Les directeurs, qui s'étaient donné pour rehausser leur prestige un costume fort brillant : hermine, chapeau à grandes plumes, manteau théâtral, s'établirent au Luxembourg. Ils constituèrent (le 14 brumaire) un ministère composé de six départements : relations extérieures, confiées à Charles Delacroix, ancien conventionnel qui avait eu à remplir plusieurs missions à l'étranger; justice, à Merlin de Douai, aussi ancien conventionnel, auteur de la loi des suspects; guerre, au général en chef de l'armée des côte, de Cherbourg, Aubert Dubayet; trésorerie, à Gandin, qui refusa et fut remplacé par Faypoult, employé secondaire des finances; marine, au contre-amiral Truguet  intérieur, à Benezech, commissaire de l'organisation et du mouvement des armées. Puis ils adressèrent au peuple français une proclamation dont la rédaction leur causa mille difficultés : les partis étant fort divisés et eux-mêmes peu d'accord sur la politique à suivre. On eut recours à des formules très générales : 

« Notre ferme volonté est de consolider la République et de donner à la Constitution toute son autorité et toute sa force [...]. Faire régner la concorde, ramener la paix, régénérer les moeurs, rouvrir les sources de la production, ranimer le commerce et l'industrie, étouffer l'agiotage, donner une nouvelle vie aux arts et aux sciences, rétablir l'abondance et le crédit public, remettre l'ordre social à la place du chaos inséparable des révolutions, voilà la tâche de la Législature et du Directoire exécutif! » 

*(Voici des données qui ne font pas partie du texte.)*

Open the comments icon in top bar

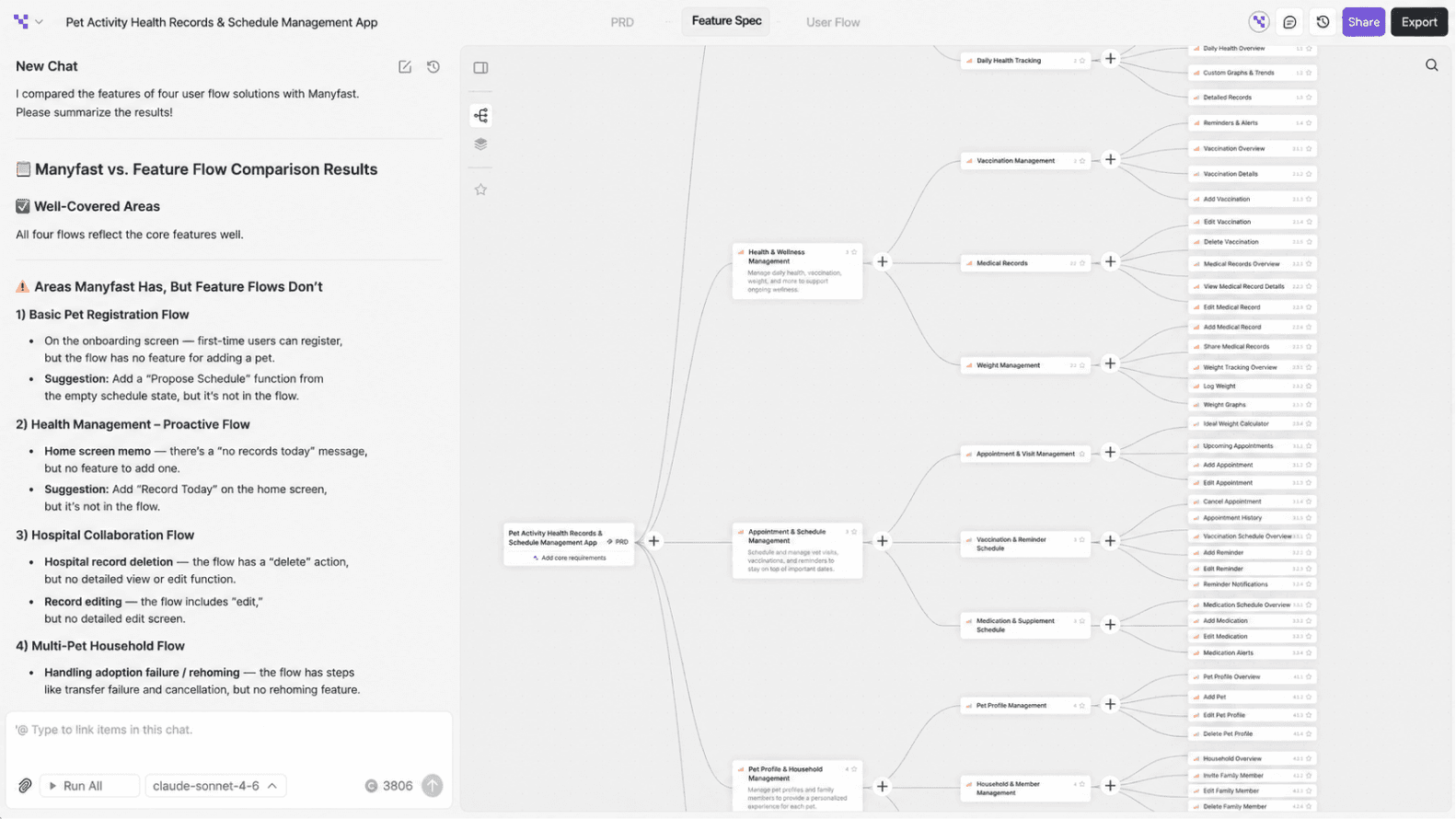(1289, 22)
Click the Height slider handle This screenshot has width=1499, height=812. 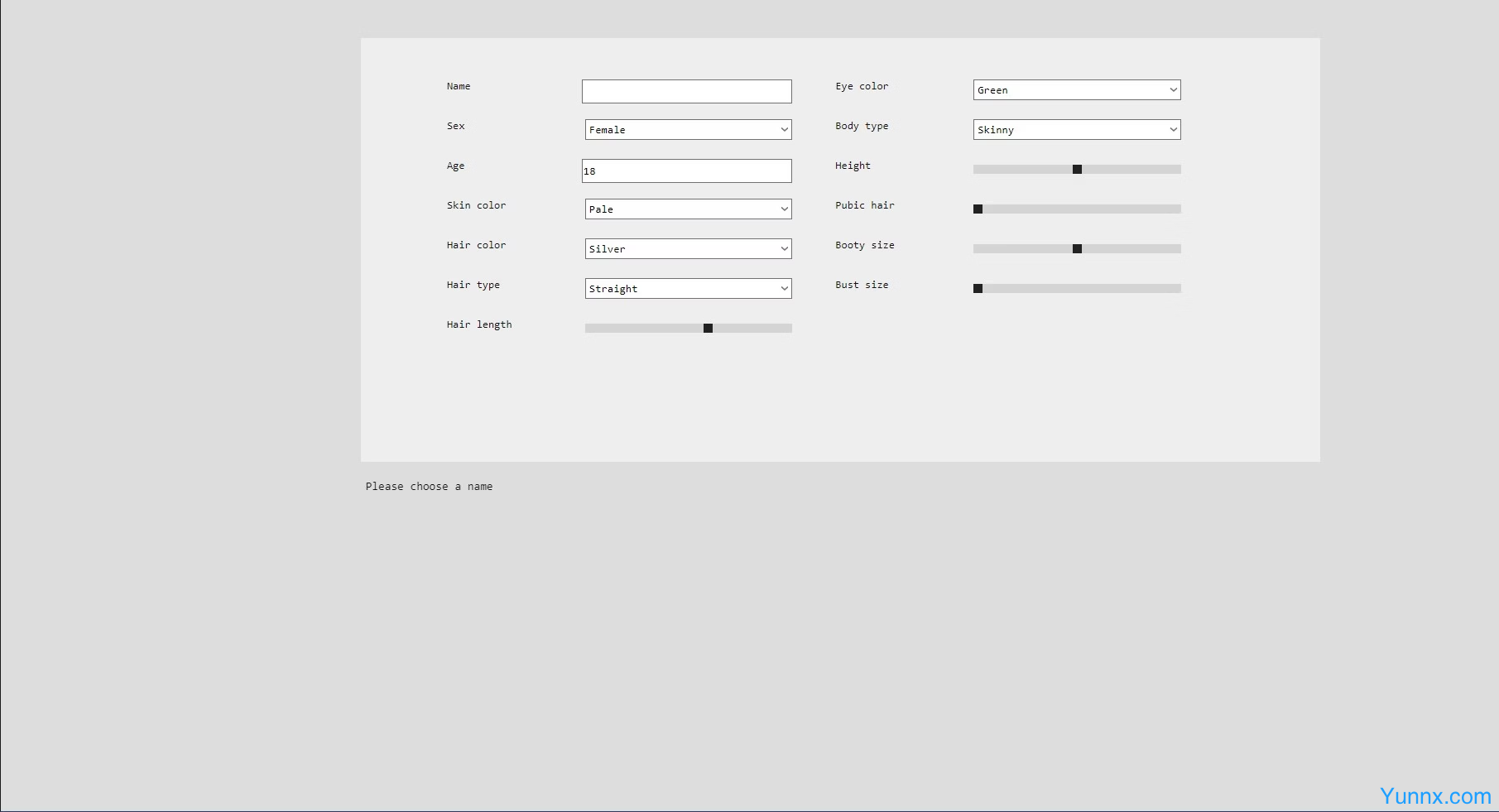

Ce programme était trop vaste et trop compréhensif pour qu'on pût espérer le réaliser entièrement. Le Directoire s'y attacha néanmoins et envoya à ses commissaires près les administrations centrales de département des instructions détaillées où tout de suite on découvre les caractéristiques de la politique de bascule qu'il se proposait d'appliquer pour dominer les partis, en leur accordant et en leur retirant tour à tour les faveurs et l'appui du gouvernement : 
« Pour écraser le royalisme et l'anarchie, disait-il, pour détruire l'agiotage, pour rendre à la nation sa physionomie, sa moralité, pour rappeler la confiance et ramener l'abondance, pour éteindre le volcan de la Vendée, pour terminer cette guerre funeste qui menace de dépeupler l'Europe, une seule chose suffit : c'est de le vouloir sincèrement, fortement, uniquement [..]. Quoique toutes les lois méritent également votre attention, il en est cependant qui, dans les circonstances terribles où nous nous trouvons, exigent une sollicitude particulière : la loi sur les contributions [...]. La loi contre les déserteurs; calculez toutes les calamités dont sont auteurs les lâches qui ont abandonné leurs drapeaux, les lâches qui n'ont pas voulu les joindre. Dans l'Ouest ce sont les jeunes gens échappés à la première réquisition qui ont fourni les premiers bataillons des Vendéens. Une pitié cruelle, un fanatisme imbécile les ont retenus dans leurs foyers. Ont-ils échappé aux massacres de la guerre sacrilège qu'ils ont alimentée? A Lyon, à Aix, à Marseille, quels sont les provocateurs, les instruments des assassinats qui ont signalé la réaction qui nous tue? des déserteurs [...]. » 
Même recommandation pour les prêtres insoumis et les émigrés : 
« Le mauvais prêtre, instruit, accoutumé à publier effrontément ce qu'il ne pense pas, vit de mensonges, d'intrigues et de conjurations [...] que vos regards n'abandonnent pas un seul instant ces instruments de meurtre, de royalisme et d'anarchie, et que la loi qui comprime, qui frappe ou qui déporte les réfractaires reçoive une prompte et entière exécution. Les émigrés! ceux-là sont les auteurs de toutes les calamités qui nous désolent; ils ont armé l'univers contre leur patrie [...], ils ont trempé leurs mains parricides dans le sang de leurs frères : ce sang ne s'effacera-plus [...]. Déployez contre ces assassins la toute-puissance nationale; qu'ils fuient du territoire français, ou, s'ils ont l'audace de fouler encore la terre de la liberté, que cette terre les dévore! Prêchez les moeurs, républicains, donnez les premiers l'exemple, rendez au nom sacré de citoyen sa pureté originelle, sa religieuse grandeur; soyez les prêtres de la morale publique, exercez ce grand sacerdoce avec ce zèle, avec cet enthousiasme, avec ce fanatisme qui fait des martyrs et des héros! »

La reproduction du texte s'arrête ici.